Indian neighbourhoods have shops, houses and cows living happily together. But they are also dangerous and messy. The author looks at the pros and cons

Anna Main Road in K.K. Nagar, Chennai and Hyde Park Avenue in Boston may not have many things in common except that they are busy thoroughfares that run through many neighbourhoods and carry a lot of traffic.

While growing up in Chennai, our two-bedroom flat faced Anna Main Road and I hated it. We always kept the windows closed to minimise the dust and noise. Almost every other day we would witness an accident involving a pedestrian, bicyclist or two-wheeler. I lived in the perpetual fear that the dreaded loudspeakers from the corner temple would start screaming in the wee hours of the morning. And this was 20 years ago, when the Maruti 800 was considered cool, and there weren’t many cars in the first place.

But Anna Main Road came with its benefits. Within a half-kilometre strip, among other things, I can still pick up fresh vegetables from the local market, purchase art supplies, learn typewriting, get medical care, purchase construction material, repair my bicycle, sell old newspapers, get clothes tailored, shop for used books, and ponder over a choice of half a dozen places to order a crispy masala dosa.

On the other hand, in the one kilometre stretch between our home and our daughter’s day-care along Hyde Park Avenue in Boston, I hardly walk past a dozen shop fronts, a third of them shuttered and awaiting tenants. I have a choice between corner stores stocked with lotteries and sugary sodas, a Western Union where I could possibly send money to my Nigerian benefactors, and a take-out place with bad Chinese food. What I do have, though, is a tree-lined sidewalk and a row of parked cars that separates me from cars that crawl to a halt during commute hours and ramp up to 60 kmph during non-traffic hours.

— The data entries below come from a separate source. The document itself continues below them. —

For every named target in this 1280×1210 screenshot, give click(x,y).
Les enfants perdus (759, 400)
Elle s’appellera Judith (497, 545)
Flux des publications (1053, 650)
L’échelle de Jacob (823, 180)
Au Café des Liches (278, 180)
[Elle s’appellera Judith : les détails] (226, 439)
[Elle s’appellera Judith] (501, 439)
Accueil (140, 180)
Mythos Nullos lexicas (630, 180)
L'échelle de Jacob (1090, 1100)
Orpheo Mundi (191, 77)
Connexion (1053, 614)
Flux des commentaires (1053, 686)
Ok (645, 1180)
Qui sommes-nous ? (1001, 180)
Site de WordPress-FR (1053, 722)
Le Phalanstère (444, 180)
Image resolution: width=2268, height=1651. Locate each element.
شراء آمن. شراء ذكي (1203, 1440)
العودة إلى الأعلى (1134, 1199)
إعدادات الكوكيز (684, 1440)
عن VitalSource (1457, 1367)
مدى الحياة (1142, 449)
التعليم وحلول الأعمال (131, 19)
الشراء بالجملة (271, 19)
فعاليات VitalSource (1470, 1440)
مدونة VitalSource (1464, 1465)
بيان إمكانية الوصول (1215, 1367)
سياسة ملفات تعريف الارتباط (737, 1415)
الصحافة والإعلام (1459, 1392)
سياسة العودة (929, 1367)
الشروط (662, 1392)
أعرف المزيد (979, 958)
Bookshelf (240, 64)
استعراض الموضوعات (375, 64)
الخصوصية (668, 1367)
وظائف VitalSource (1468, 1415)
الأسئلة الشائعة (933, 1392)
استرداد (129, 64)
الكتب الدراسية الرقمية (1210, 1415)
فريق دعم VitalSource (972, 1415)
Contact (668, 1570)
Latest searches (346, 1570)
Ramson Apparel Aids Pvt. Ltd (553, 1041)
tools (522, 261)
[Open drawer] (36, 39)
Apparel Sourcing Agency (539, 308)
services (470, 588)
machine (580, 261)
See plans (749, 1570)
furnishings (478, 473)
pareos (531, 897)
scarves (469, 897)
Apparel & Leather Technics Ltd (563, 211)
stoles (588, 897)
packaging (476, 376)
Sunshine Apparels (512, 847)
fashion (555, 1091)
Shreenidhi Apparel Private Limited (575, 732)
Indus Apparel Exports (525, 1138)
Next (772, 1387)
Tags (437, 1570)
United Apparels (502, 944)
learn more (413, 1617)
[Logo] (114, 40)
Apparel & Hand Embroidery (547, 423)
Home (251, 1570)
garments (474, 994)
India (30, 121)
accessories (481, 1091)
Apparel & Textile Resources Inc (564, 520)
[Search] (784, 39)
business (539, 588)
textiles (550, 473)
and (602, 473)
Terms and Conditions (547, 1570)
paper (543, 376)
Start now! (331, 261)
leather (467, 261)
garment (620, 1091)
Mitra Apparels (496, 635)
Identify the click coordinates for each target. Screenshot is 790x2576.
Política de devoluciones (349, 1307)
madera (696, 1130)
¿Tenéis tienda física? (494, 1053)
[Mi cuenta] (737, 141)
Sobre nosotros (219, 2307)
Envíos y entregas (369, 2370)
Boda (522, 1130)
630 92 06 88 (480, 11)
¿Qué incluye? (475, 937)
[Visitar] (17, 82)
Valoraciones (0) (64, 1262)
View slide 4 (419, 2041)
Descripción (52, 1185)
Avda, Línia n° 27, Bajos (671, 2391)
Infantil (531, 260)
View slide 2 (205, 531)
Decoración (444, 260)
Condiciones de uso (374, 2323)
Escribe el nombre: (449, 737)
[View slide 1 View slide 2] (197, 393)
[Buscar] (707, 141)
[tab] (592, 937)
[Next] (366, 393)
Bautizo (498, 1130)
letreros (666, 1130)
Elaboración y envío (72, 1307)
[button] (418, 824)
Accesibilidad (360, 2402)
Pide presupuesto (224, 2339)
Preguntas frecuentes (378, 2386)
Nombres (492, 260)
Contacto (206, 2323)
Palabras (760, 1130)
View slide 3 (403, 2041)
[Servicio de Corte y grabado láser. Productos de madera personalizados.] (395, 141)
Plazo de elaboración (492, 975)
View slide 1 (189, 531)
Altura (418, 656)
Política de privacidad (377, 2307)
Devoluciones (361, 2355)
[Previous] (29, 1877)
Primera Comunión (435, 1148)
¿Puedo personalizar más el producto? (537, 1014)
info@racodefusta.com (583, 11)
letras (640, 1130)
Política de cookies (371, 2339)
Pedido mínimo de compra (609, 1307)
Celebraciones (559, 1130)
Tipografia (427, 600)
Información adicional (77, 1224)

Within the context of urban India, there is nothing unique about Anna Main Road. There are hundreds of similarly scaled commercial corridors that cater to high-density urban neighbourhoods. But the unimpeded laissez faire commercial development here has come at a cost to pedestrians, despite the irony that commerce in these districts thrives on pedestrian patrons who don’t own cars. Anna Main Road was and still is the quintessential mixed-use corridor, but you don’t want one where you risk your limbs walking across the street.

The ideal mixed-use district needs to be much more than a strip of storefronts lining busy roadways. It is one where the residential, commercial and institutional uses complement each other without compromising the safety and liveability of the built environment.

Some of the most successful mixed-used districts are those that still thrive in the older parts of cities, where commercial activity extends beyond the storefront to streets providing ‘eyes on the street’ and livelihood opportunities for informal vendors who end up indirectly moderating the speed of vehicular traffic.

If planned and implemented right, mixed-use districts are seen to reduce pollution by minimising car trips, promoting public health by encouraging people to walk, supporting local businesses, and adding value to the neighbourhood as a whole.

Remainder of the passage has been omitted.